• _Stored items_
══════════

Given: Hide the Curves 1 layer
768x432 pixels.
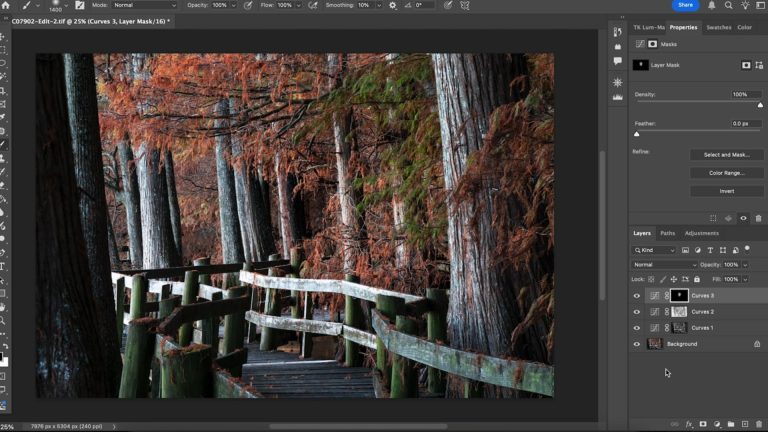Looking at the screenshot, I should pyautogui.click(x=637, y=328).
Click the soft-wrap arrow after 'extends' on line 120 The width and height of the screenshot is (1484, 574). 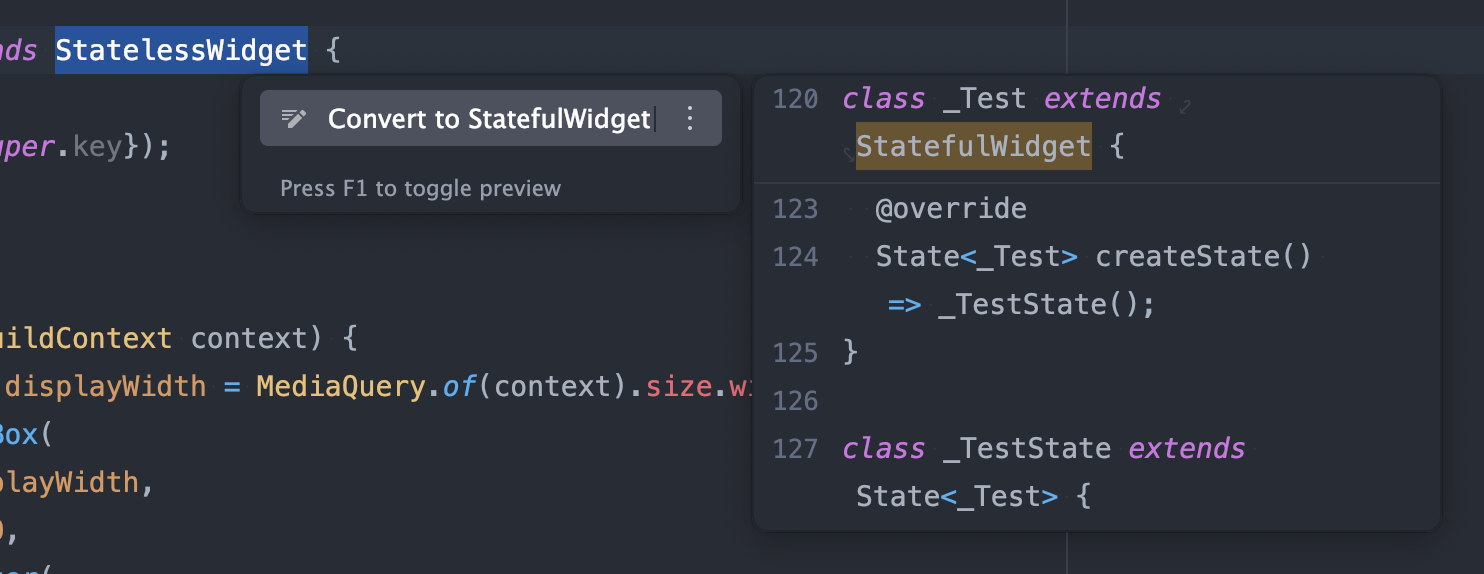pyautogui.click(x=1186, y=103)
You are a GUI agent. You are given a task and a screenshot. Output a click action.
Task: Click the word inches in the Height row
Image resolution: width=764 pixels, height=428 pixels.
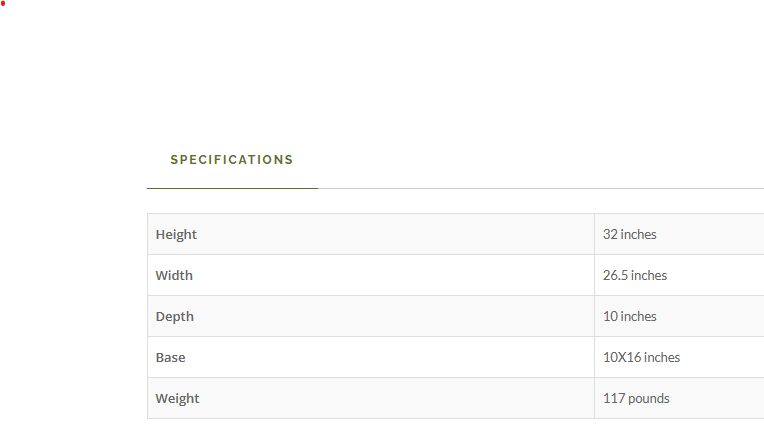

══════════

• _WHAT THIS TASK INVOLVES_
Beginning with the line that contains "Task: Click the word inches in the Height row", repeat every remaining line of the data exactly, the last line included, and omit pictures.

• _SOLUTION_
Task: Click the word inches in the Height row
Image resolution: width=764 pixels, height=428 pixels.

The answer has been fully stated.